Картина, созданная триста лет назад, вдруг отразила мое сиюминутное, суетное желание, как самое честное в мире зеркало. Она не просто показывает предметы. Она ловит мой взгляд, мою тревогу, мое любопытство. Она заставляет меня участвовать в этой немой, остановленной сцене. Неживое делает меня живой!

Хуан Санчес Котан. Проповедь без слов

Что-то в натюрморте Хуана Санчеса Котана есть такое, от чего не отвести глаз.

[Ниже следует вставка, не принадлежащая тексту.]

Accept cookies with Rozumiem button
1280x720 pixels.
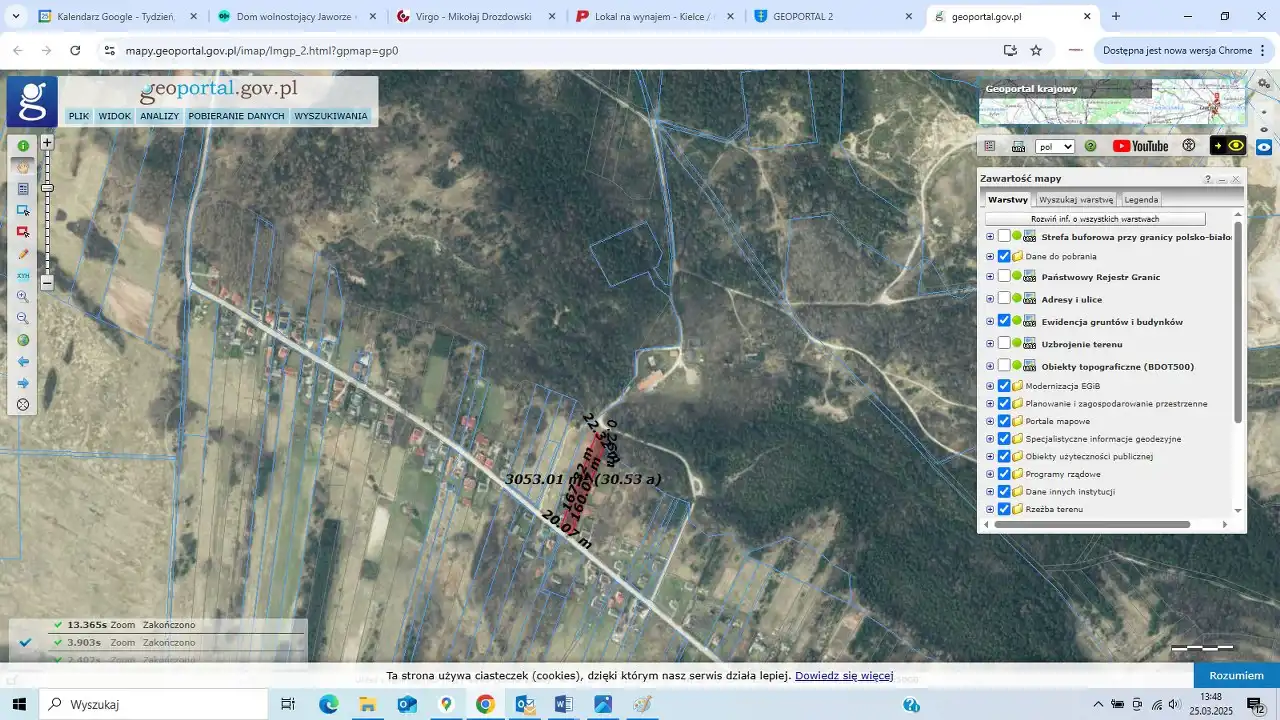pyautogui.click(x=1236, y=675)
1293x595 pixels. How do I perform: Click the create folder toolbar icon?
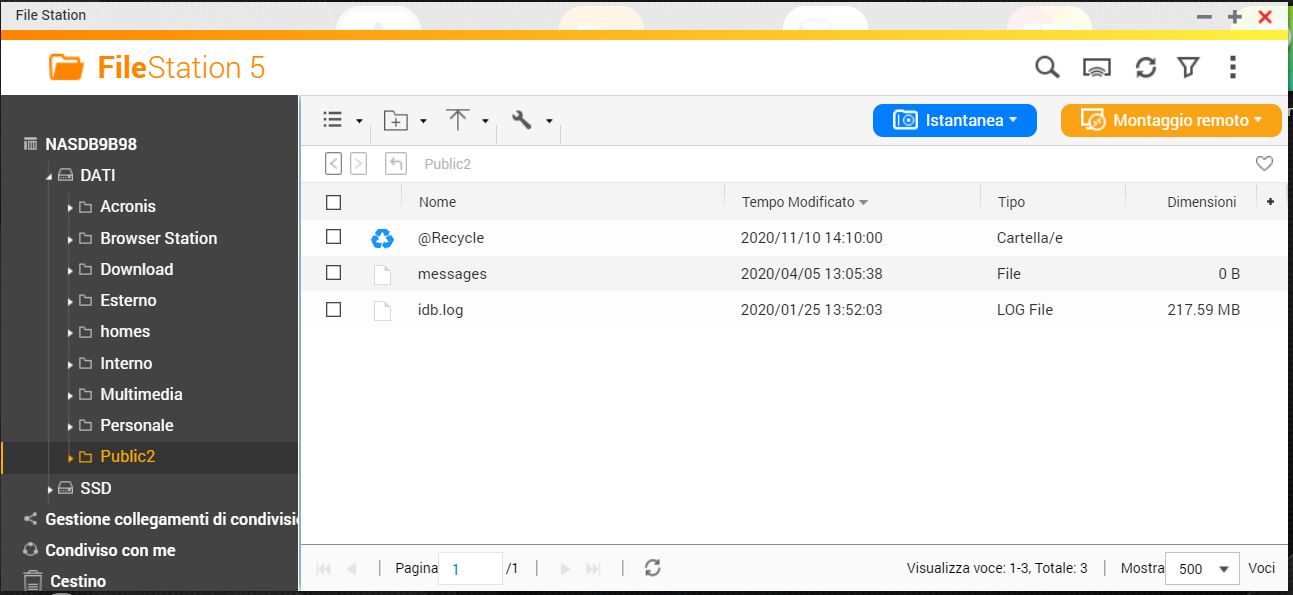point(397,121)
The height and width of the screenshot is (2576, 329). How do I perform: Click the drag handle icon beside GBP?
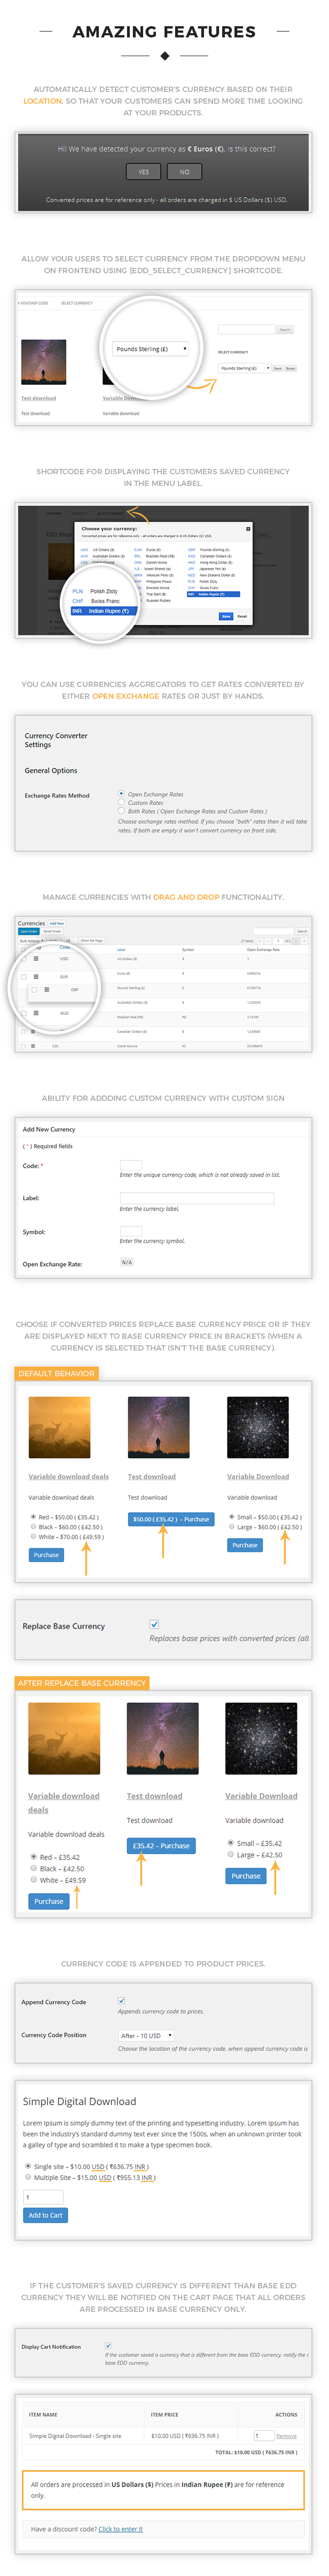46,989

Вроде бы обычная покупка с рынка, разложенная и развешанная в кухне, но почему-то от этой простоты сжимается сердце.

Натуроподобие, темная бездна дальнего плана, странное расположение героев — все это трансформирует сюжет из натюрморта в самый настоящий портрет. Это портреты душ, платоновских эйдосов, запертых в мякоти, в кожуре, скорлупе. Капуста и дыня не обижаются на правду, напротив, они требуют ее. Они не стесняются, а будто желают, чтобы мы увидели их подпорченные бока, их прожилки, их вес и цвет. Бодипозитив 17 века.
Хуан Санчес Котан (1560-1627) — портретист из Толедо, писавший портреты придворной аристократии. Однажды наступил час, когда он закрыл свою мастерскую и поступил послушником в картезианский монастырь. Этот натюрморт написан примерно в год жизненного перелома художника.
Эти овощи словно говорят: «Мы — не символы. Мы существуем в этой застывшей жизни, и наше молчание красноречивее любой проповеди».

Прислушайтесь, начинается тихий диалог. Огурец, изогнувшись в напряжении своей формы, отбрасывает двойную тень, на вертикаль и на горизонталь. Он застрял между двумя мирами. А дыня…

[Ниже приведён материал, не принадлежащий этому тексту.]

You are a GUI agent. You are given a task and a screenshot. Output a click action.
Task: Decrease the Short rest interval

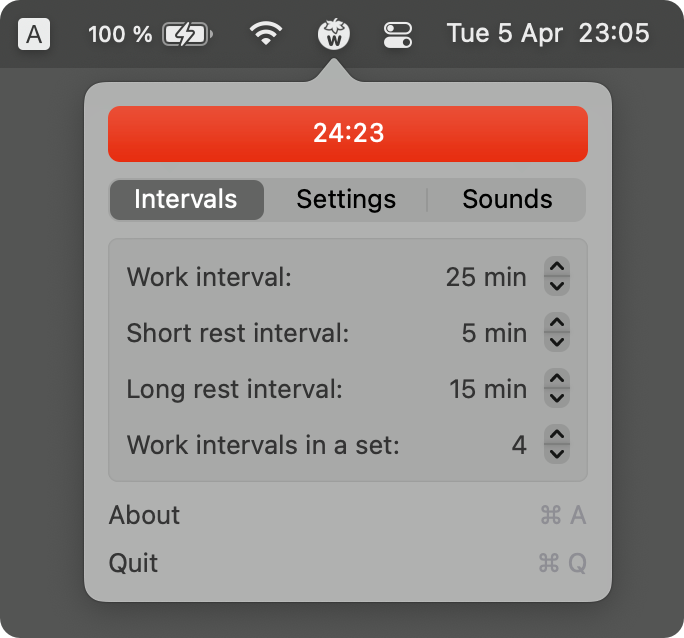click(x=558, y=342)
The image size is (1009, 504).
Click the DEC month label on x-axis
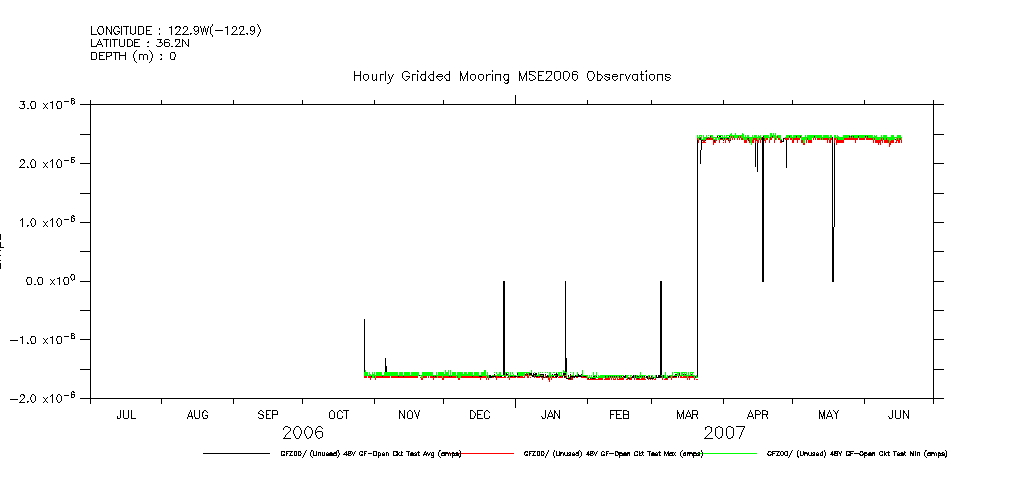click(x=479, y=414)
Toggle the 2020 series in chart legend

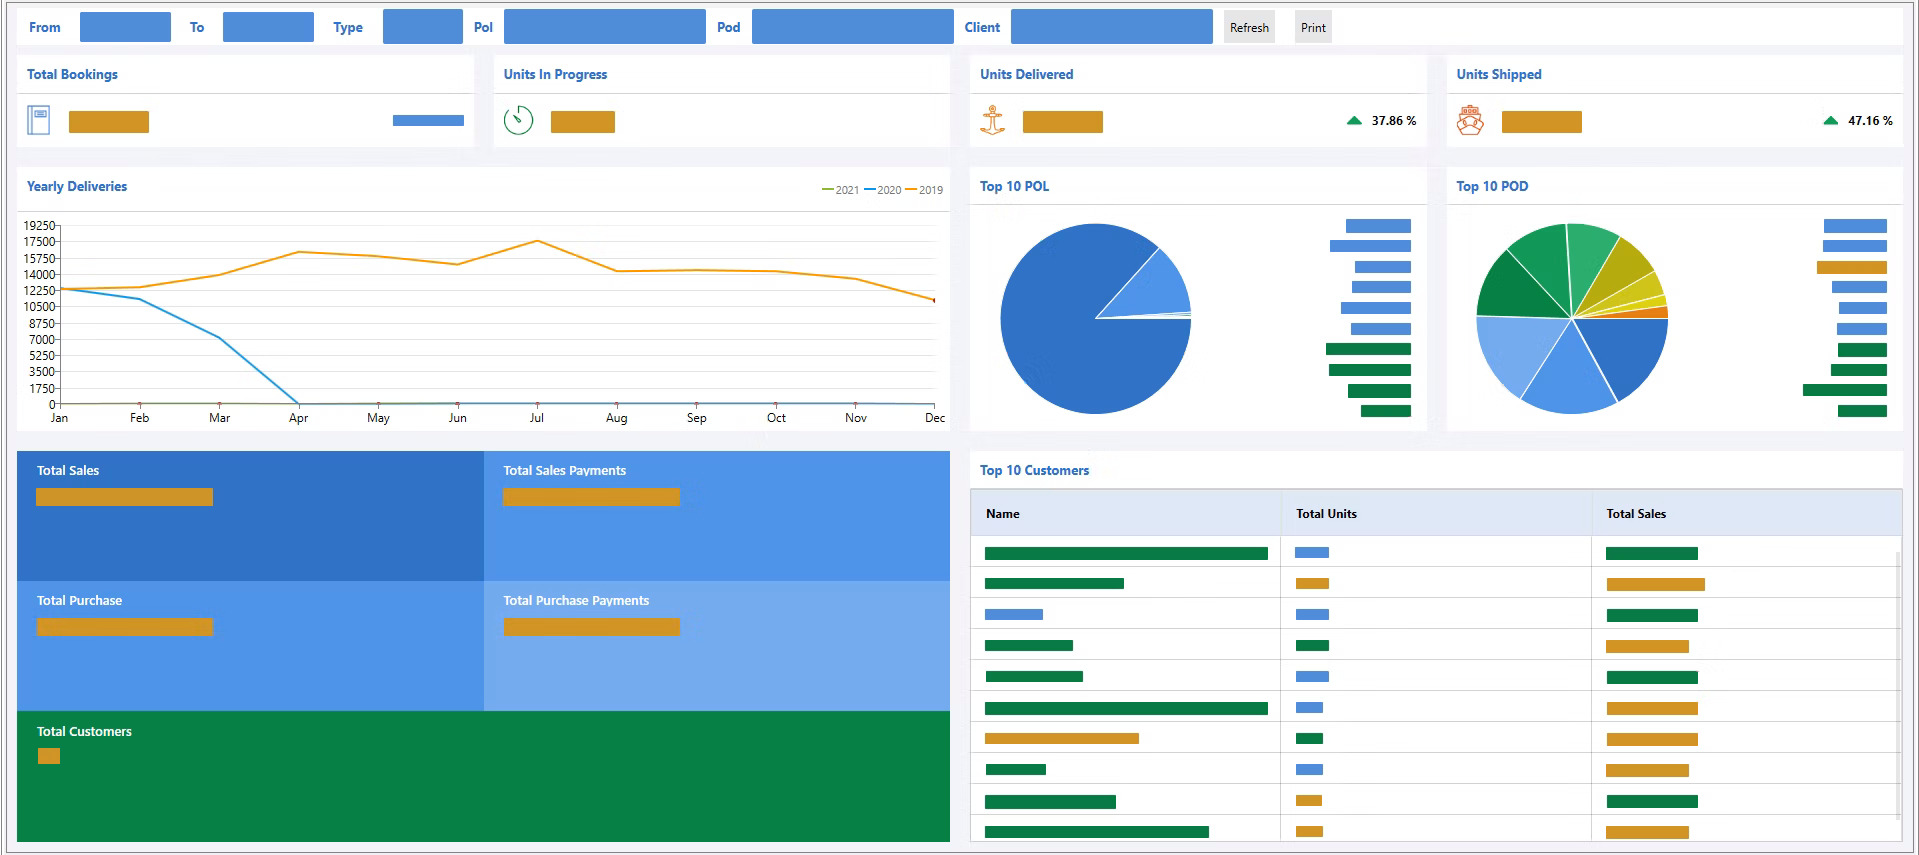click(882, 190)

Разрезанная дыня — это откровение, взгляд внутрь. Эта мякоть, как целая вселенная, пахнущая свежестью и медом, влажной землей и сладковатым увяданием. Этот запах густой, тяжелый, он висит в прохладном воздухе ниши. В этих образах нет эротизма фруктовых натюрмортов Караваджо, но есть искренность жизни.

А потом наш взгляд скользит вверх, туда, где происходит чудо: капуста и яблоко парят! Они оторвались от стола и преодолели тяжесть. Мы чувствуем их вес не по тени, а по натяжению тонкой, невидимой нити судьбы. Яблоко пахнет прохладной кислинкой и воском, а капуста — свежей зеленью и легкой горечью, словно утренний туман над землей.

И вот тогда приходит это странное чувство: предметы, перечисленные через запятую, вдруг складываются в предложение, в поэму, в молитву.

Румяное яблоко юности, капустная пора созревания, щедрая зрелость дыни и, наконец, горьковатая мудрость увядающего огурца — будто рассказывают об этапах жизни человека, но для меня это не этапы, а одновременность. Весь жизненный цикл собран в одном мгновении темной ниши.

Философский, музыкальный, живописный, но главное, безмолвно проповедующий одну простую мысль: смотри, как прекрасен этот мир в каждой своей частице. Даже в этой. Особенно в этой.